_AIM OF THE EXERCISE_.
The answer must consist of each line below that holds the word "will", copied as it stands.

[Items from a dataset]
-----

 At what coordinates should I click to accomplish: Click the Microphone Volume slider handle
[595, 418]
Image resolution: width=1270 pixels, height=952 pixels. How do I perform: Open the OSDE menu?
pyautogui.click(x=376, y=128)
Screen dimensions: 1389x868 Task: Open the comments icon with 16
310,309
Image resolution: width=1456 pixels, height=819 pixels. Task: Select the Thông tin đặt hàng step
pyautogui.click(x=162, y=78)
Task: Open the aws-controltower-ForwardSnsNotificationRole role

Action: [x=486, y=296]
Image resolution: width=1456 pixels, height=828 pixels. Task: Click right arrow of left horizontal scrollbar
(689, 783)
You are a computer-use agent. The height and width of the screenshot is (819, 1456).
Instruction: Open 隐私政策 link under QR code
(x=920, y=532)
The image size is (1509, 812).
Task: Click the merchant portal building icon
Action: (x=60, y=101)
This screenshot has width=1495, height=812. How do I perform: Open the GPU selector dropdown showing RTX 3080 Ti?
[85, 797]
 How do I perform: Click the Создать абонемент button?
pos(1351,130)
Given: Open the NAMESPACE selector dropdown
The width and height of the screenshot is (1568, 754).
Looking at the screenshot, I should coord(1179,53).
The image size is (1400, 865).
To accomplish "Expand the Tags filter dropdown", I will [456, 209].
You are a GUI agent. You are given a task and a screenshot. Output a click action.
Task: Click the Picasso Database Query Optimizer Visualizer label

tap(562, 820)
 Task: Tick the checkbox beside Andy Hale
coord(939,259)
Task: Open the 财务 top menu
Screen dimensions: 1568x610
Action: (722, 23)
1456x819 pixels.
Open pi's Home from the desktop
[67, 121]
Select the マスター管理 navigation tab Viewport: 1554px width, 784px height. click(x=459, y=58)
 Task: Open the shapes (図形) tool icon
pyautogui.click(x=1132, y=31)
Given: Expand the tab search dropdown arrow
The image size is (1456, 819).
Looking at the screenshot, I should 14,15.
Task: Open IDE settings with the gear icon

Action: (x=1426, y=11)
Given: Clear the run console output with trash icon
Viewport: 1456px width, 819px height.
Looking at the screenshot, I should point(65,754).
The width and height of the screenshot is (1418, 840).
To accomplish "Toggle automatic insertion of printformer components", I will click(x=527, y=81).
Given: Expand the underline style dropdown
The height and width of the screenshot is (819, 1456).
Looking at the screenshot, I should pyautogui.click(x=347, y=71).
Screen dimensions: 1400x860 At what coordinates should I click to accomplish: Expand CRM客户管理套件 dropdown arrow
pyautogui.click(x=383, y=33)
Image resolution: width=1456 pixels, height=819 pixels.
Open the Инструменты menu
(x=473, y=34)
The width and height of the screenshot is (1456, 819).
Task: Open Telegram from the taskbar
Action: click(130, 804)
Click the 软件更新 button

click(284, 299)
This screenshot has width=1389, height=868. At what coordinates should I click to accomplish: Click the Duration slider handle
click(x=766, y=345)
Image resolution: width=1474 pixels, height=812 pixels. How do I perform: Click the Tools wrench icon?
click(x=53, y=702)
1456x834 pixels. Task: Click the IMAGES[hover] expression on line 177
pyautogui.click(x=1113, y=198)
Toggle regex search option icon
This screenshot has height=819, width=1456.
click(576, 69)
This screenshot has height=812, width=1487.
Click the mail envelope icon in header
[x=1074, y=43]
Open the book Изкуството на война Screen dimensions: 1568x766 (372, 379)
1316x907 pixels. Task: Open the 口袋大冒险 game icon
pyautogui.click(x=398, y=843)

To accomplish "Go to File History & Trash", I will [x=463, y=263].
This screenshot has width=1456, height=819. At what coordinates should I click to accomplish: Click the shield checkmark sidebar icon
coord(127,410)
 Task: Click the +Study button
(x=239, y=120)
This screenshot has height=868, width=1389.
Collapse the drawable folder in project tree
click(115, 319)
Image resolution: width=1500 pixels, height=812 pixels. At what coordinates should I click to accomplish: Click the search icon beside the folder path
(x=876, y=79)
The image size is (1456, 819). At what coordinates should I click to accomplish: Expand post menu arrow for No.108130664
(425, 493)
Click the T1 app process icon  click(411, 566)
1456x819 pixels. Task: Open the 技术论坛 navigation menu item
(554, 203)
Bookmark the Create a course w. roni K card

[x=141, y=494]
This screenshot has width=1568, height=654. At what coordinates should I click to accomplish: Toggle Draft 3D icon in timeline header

-----

_ANSWER AREA_.
To accomplish "Expand the Tags filter dropdown", I will [456, 209].
To accomplish "Toggle automatic insertion of printformer components", I will click(x=527, y=81).
To accomplish "Go to File History & Trash", I will [x=463, y=263].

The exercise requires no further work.